The Olympic venues were designed to reflect Norwegian culture and character. The hall was designed to play on Scandinavian folklore, such as the Hall of the Mountain King in Henrik Ibsen's Peer Gynt and the caves of fairy-tale trolls. This has for instance been emulated through the use of shotcrete on the walls to give a dark and mysterious impression. Lighting is used to create high contrast, such as from the entrance which is dark with pools of light, to the main hall which is brightly lit, to emphasize its size. The dark entrance is also used to adjust the spectators' eyes so the main hall seems brighter. A contrast has also been used between the grandstands' slender lines and the coarse finish of the cavern rock. Red was chosen as the hall's main color because of natural occurrence of red in the rock. Glass tiles are used as they give associations to ice. Ventilation, energy and other installations use shine metal, representing silver embedded in the rock. The main hall is designed as an amphitheater with close contact between spectators and athletes.

==Events==
Since the opening, the venue has hosted Gjøvik Hockey, which started in 1993 in the Fourth Division. During the 1994 Winter Olympics, Gjøvik Olympic Cavern Hall hosted 16 ice hockey matches between 12 and 26 February, including two quarter-finals and one semi-final. The remaining matches were played at the larger Håkons Hall in Lillehammer. In March 1995, the operator announced that the ice would remain throughout the year. Because of the natural cooling of the mountain, the operator saved 1,000 kilowatts in heating costs by reusing the cooling system to heat the rest of the cavern hall.
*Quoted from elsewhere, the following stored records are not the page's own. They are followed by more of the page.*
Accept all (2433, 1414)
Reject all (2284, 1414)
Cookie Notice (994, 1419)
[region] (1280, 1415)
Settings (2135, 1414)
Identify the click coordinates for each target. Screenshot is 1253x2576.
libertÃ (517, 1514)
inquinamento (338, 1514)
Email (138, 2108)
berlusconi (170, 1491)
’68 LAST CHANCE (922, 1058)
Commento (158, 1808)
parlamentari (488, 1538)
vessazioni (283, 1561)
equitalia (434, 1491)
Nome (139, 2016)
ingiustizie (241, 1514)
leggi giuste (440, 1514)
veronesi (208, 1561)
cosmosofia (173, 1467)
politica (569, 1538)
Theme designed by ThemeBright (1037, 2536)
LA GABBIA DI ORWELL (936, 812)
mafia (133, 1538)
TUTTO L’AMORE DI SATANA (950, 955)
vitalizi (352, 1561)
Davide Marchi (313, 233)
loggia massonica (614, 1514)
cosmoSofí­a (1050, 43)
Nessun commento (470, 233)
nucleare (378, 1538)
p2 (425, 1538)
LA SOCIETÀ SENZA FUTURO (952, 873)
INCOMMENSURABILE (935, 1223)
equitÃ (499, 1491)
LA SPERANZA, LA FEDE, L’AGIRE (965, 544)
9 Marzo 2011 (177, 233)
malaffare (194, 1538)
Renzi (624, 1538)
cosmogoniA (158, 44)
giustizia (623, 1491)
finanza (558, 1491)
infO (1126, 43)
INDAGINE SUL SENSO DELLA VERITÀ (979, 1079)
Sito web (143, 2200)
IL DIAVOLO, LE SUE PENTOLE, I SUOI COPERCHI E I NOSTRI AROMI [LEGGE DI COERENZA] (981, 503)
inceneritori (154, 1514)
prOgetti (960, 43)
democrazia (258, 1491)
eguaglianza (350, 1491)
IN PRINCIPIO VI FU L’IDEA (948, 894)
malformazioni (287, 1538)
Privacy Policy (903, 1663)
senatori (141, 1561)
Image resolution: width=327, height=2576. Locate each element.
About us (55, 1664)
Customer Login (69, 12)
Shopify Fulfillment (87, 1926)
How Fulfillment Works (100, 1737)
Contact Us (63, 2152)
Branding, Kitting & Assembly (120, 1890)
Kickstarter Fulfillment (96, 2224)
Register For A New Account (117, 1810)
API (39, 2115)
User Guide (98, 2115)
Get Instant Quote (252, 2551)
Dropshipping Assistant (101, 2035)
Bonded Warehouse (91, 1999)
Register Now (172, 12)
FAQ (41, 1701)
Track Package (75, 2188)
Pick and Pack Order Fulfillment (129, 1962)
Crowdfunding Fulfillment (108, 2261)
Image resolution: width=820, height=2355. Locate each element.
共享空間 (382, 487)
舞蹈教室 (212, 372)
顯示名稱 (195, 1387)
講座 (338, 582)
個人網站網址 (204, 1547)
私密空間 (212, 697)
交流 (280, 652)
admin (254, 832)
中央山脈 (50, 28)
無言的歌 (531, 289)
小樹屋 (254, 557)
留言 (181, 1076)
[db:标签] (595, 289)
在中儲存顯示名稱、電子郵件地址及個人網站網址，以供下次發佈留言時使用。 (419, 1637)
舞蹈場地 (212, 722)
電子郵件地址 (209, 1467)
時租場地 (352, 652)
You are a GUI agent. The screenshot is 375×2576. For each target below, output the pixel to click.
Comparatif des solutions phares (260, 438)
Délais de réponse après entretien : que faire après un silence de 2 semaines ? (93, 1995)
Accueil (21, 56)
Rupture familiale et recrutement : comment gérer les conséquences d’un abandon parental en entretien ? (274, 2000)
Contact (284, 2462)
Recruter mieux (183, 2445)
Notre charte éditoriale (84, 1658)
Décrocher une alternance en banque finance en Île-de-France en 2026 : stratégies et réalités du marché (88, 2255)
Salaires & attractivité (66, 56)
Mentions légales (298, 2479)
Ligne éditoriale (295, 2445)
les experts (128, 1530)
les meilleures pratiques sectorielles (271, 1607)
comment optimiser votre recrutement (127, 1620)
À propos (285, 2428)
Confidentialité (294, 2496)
On 4 April 1995, the venue was used to host an international match between Norway and Sweden.

Originally the 1995 World Short Track Speed Skating Championships was planned to take place at Hamar Olympic Amphitheatre in Hamar, the same venue which hosted short track speed skating at the 1994 Winter Olympics. However, because Storhamar was at scheduled time playing play-offs in the Norwegian Ice Hockey Championship, it was in December 1994 decided to move the tournament to Gjøvik. The championship opened on Friday 17 March with the 1500 meter races, and was followed by the 500 meter races the following day. The remaining events were held on 19 March. It is the only time the world championship has been held in Norway. There were set six world records during the championship. Chae Ji-hoon's time 4:56.29 in the men's 3000 meter and Chun Lee-kyung at 5:02.18 in the women's 3000 meter. Kim Yun-mi set the record on the women's 500 meter at 45.33 in an introductory race, while Frederic Blackburn set a world record at 2:19.71 in the semi-final of the 1500 meter. Both the relay teams also set world records: Canada with the men's record at 7:09.76 and the China with the women's at 4:26.68. The hall was one of seven venues used during the group state of the 1999 World Women's Handball Championship. The arena hosted short track speed skating at the 2016 Winter Youth Olympics.